'This is a great day, especially as we really hit a bad patch in January, February and March'

PUBLISHED : Sunday, 30 April, 2000, 12:00am
UPDATED : Sunday, 30 April, 2000, 12:00am

BOOM local trainer Ricky Yiu Poon-fie yesterday enjoyed the biggest day of his career with an 18,400-1 four-timer at a squally Sha Tin.

Yiu, who from January to March would have had trouble training ivy up a wall, sent out Nanning Treasure to win the second, Craig's Pride to win the fourth, Sounds Good to land the fifth and completed his day when Kiwi Star took the last under a consummate ride from South African Club Jockey Weichong Mawing.

'This is a great day, especially as we really hit a bad patch in January, February and March,' said Yiu.

Mawing was also successful on two of Yiu's other winners with Irishman Jimmy Quinn on board Nanning Treasure.

Both riders have hit a purple patch of form, too, with Mawing now on the nine-winner mark, despite having three meetings in the cooler due to a careless riding suspension.

Quinn has now ridden 11 winners since his high-profile split with leading local trainer Brian Kan Ping-chee.

Yiu said: 'I'd heard a lot of good reports out of South Africa about Weichong. He's ridden some great races since we teamed up, not just today but virtually from day one.' The Jockey Club took a chance on inviting Mawing back as he'd had little success in a previous stint here.

But as Yiu said, all the good judges in South Africa were pointing to him as a much improved jockey and the last four or five meetings have more than vindicated their assessment.

And he isn't doing things by halves. His winners have come via three doubles and a treble.

'It's brilliant isn't it,' reflected Mawing as he left the track. 'Not so long ago I was breathing a huge sigh of relief to get off the mark and now here we are with a treble and nine winners in total.

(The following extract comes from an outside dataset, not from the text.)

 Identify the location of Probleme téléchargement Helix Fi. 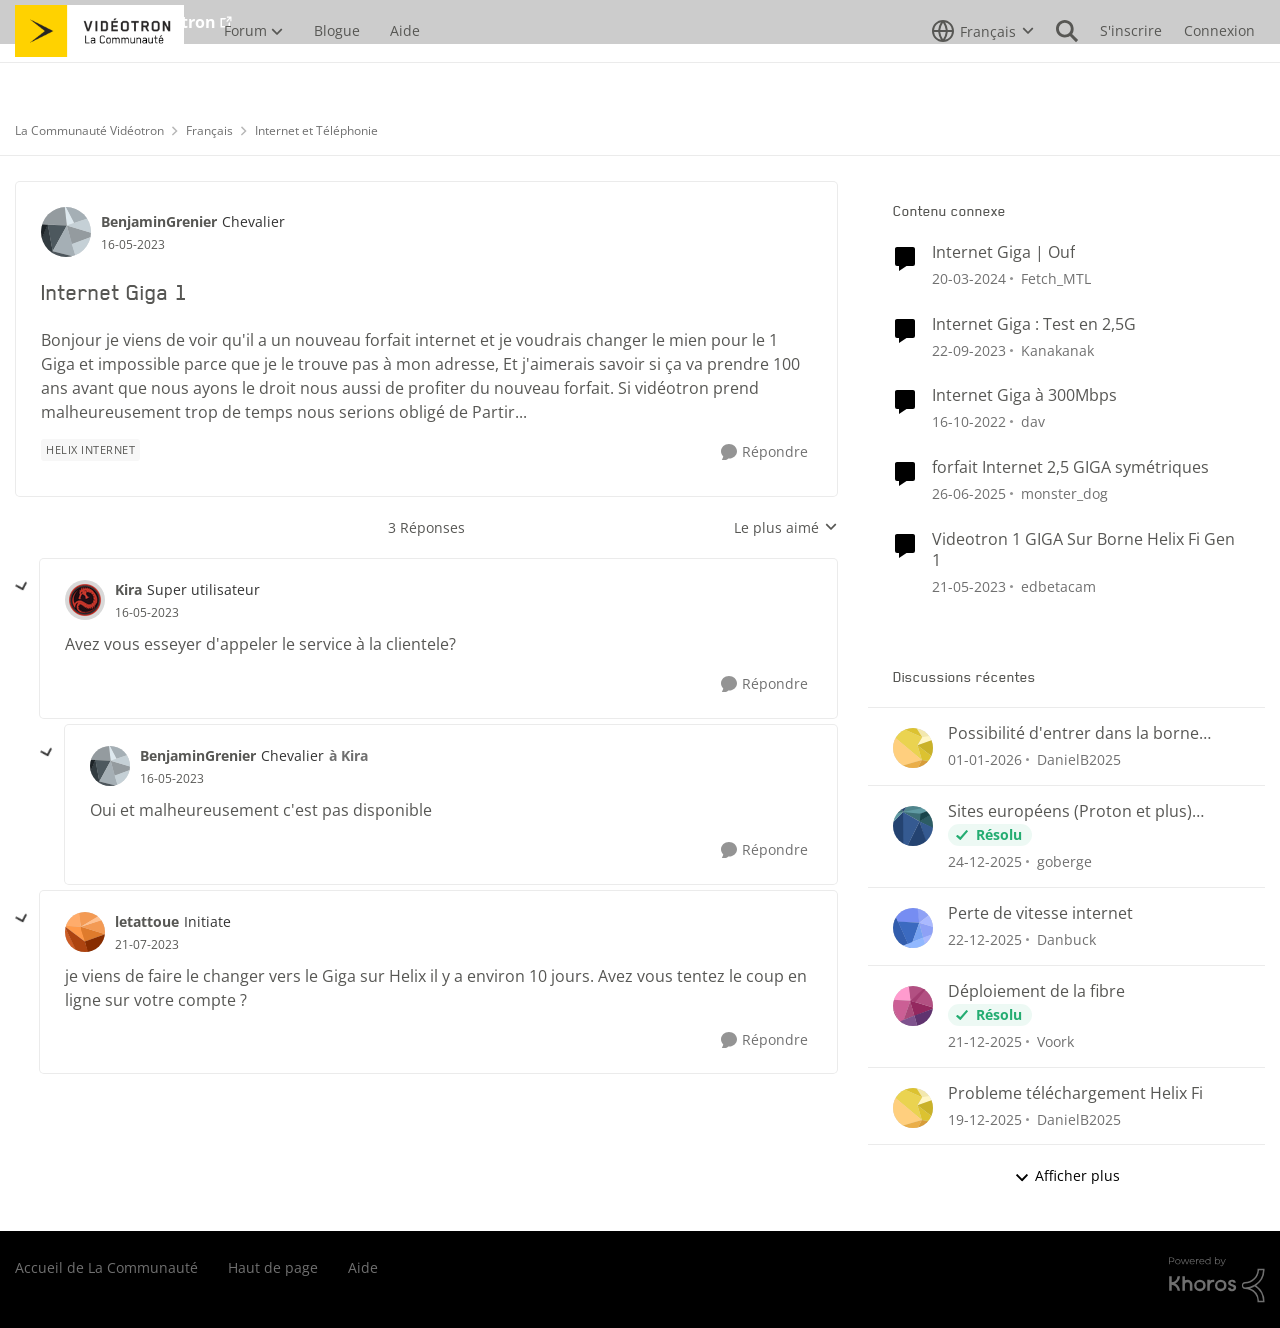
(1075, 1093).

'But I did say at the time of that first double that there is a bit of a learning curve.

'The tracks at home are so much bigger and the pace here is so much quicker that it does take a few meetings to get into the style of racing.

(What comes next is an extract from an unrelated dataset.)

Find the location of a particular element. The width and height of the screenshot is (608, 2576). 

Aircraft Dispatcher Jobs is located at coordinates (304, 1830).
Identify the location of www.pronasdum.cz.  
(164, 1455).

'I'm not saying I've got it sussed or anything like that, but I do feel I've now made the adjustment.' It certainly looked that way on Kiwi Star in the last as Mawing gave him a delightful ride near the fence and refused to get involved in a searching pace up front.

He bided his time and weaved a passage through on the inside as his main rival, Don Sebastian, came out and around the field.

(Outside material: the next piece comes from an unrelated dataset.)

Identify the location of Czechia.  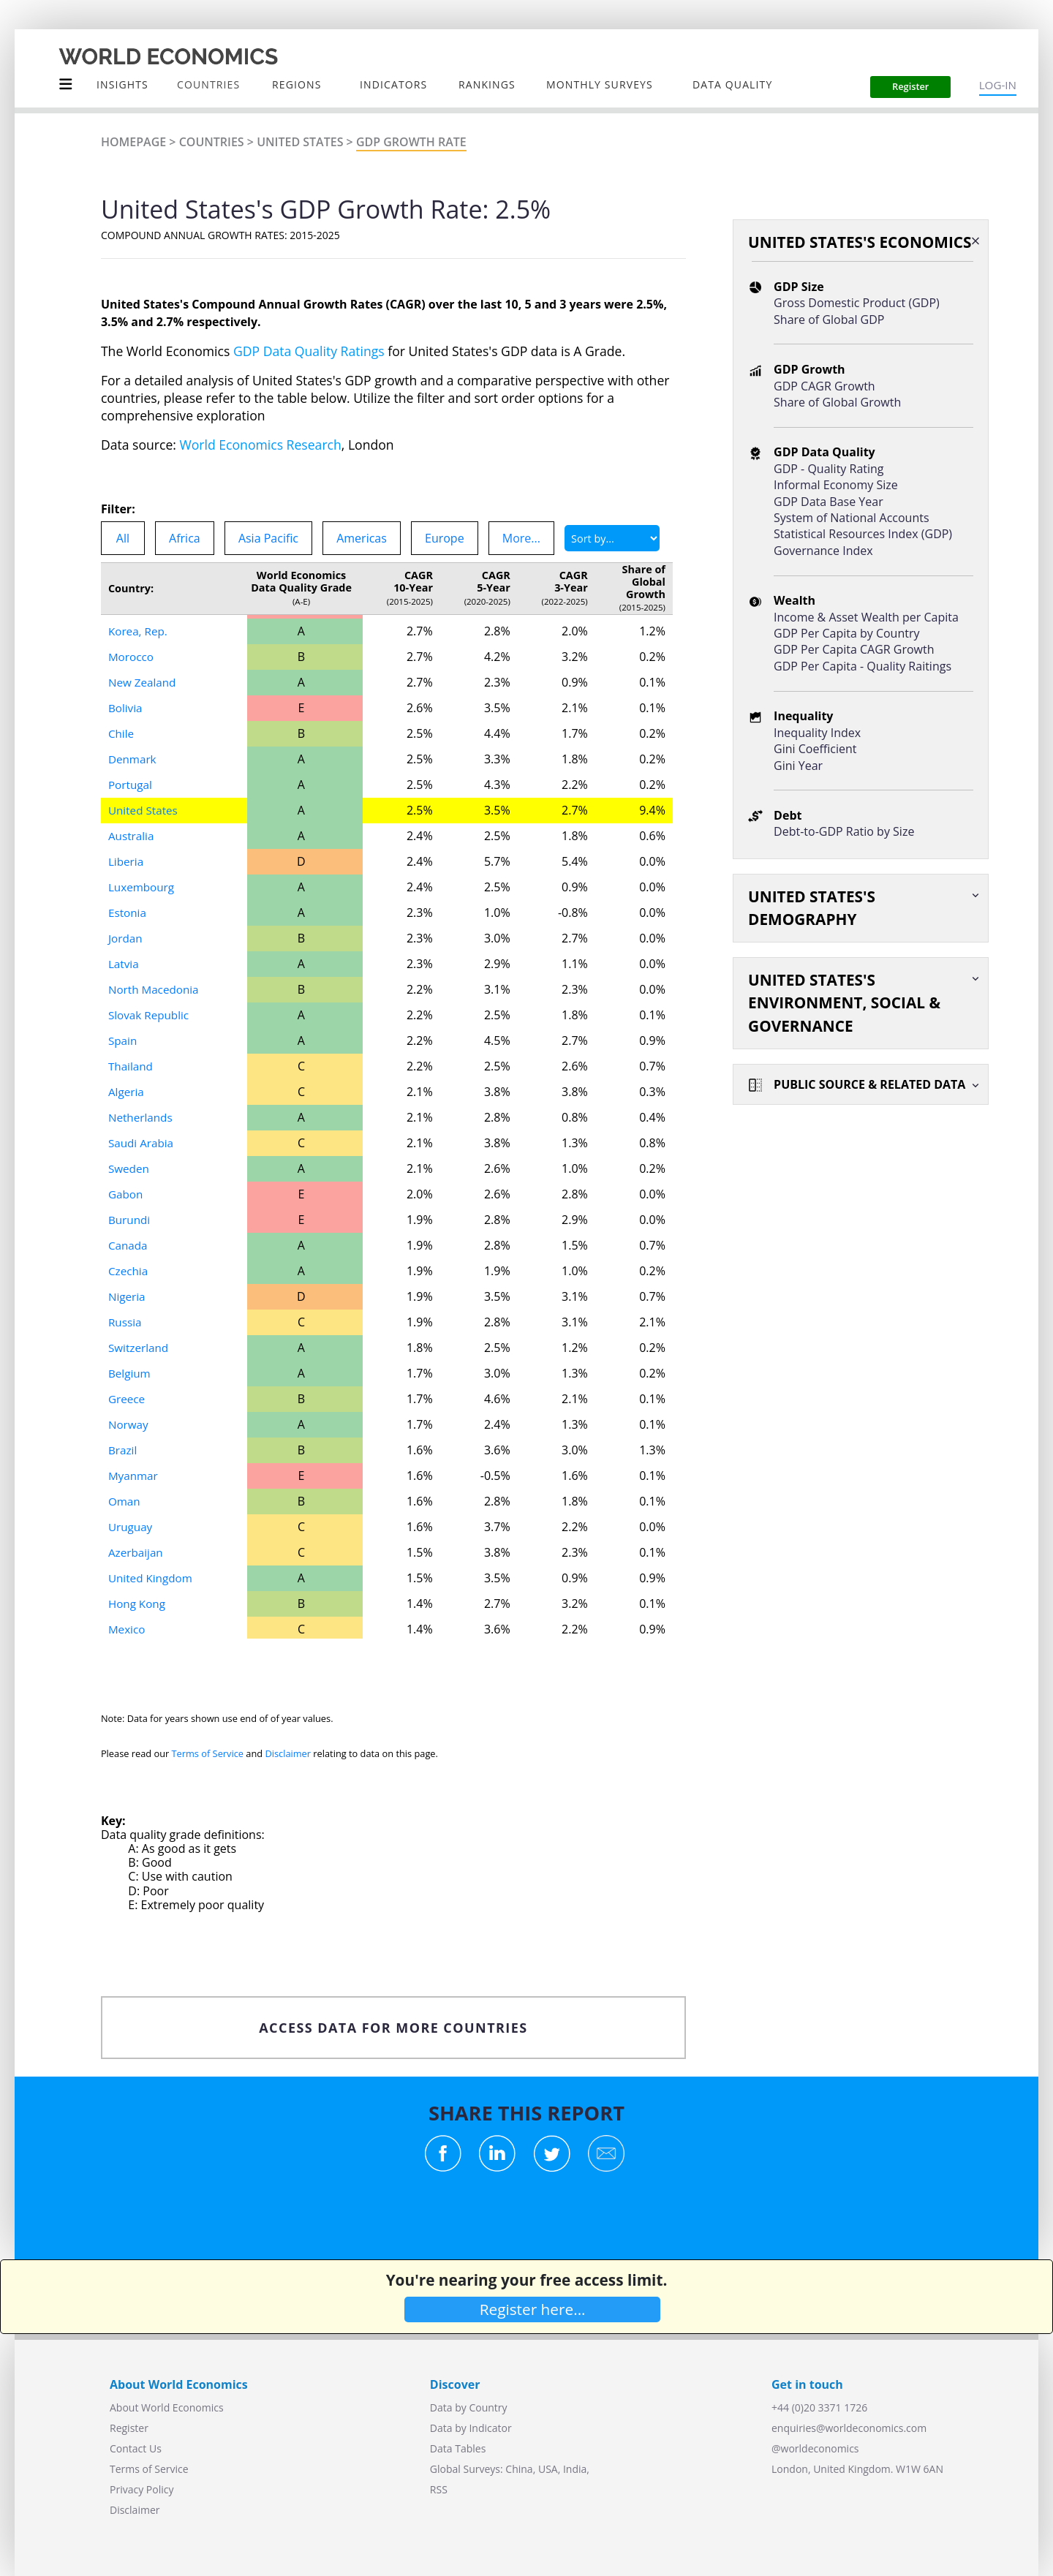
(129, 1271).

On the line there was three-quarters of a length between them, with the only real surprise that Kiwi Star drifted out to 9-1 at the off.

Yiu's six-year-old had shown he was near to a win last time out when only three-quarters of a length second to David Hill's exciting young stayer Peak Power, who had come off that win and blown a Class Two field apart at Happy Valley.

Yiu said: 'I'd been looking for an end-of-season staying contest for him [Kiwi Star], but was worried at the start of the day when there was so much rain around.

'Fortunately, it then held off for most of the meeting and the ground didn't get too soft for him.' Yiu feels his Class Five winner Sounds Good has more improvement to come, while Mawing looked to ride a really intelligent race on Craig's Pride in the fourth, keeping something up his sleeve to repel Air Force One and the progressive Speed At Will in a desperately close finish.

'Hey, you can't play all your good cards at once,' laughed Mawing.

When Nanning Treasure had been a well-backed flop over the Sha Tin 1,400 metres three starts ago, Quinn advised Yiu that his best hope was probably to push him up to at least 1,800 metres and to ride him quietly.

Yiu has done exactly that to yield a third, a fifth and now yesterday's dirt win.

'I reckon he'll get 2,000 metres no problem and was slightly surprised that he could travel so easily through the run today,' said Quinn.

The four-timer took Yiu to 26 winners for the season with the promise of plenty more to come.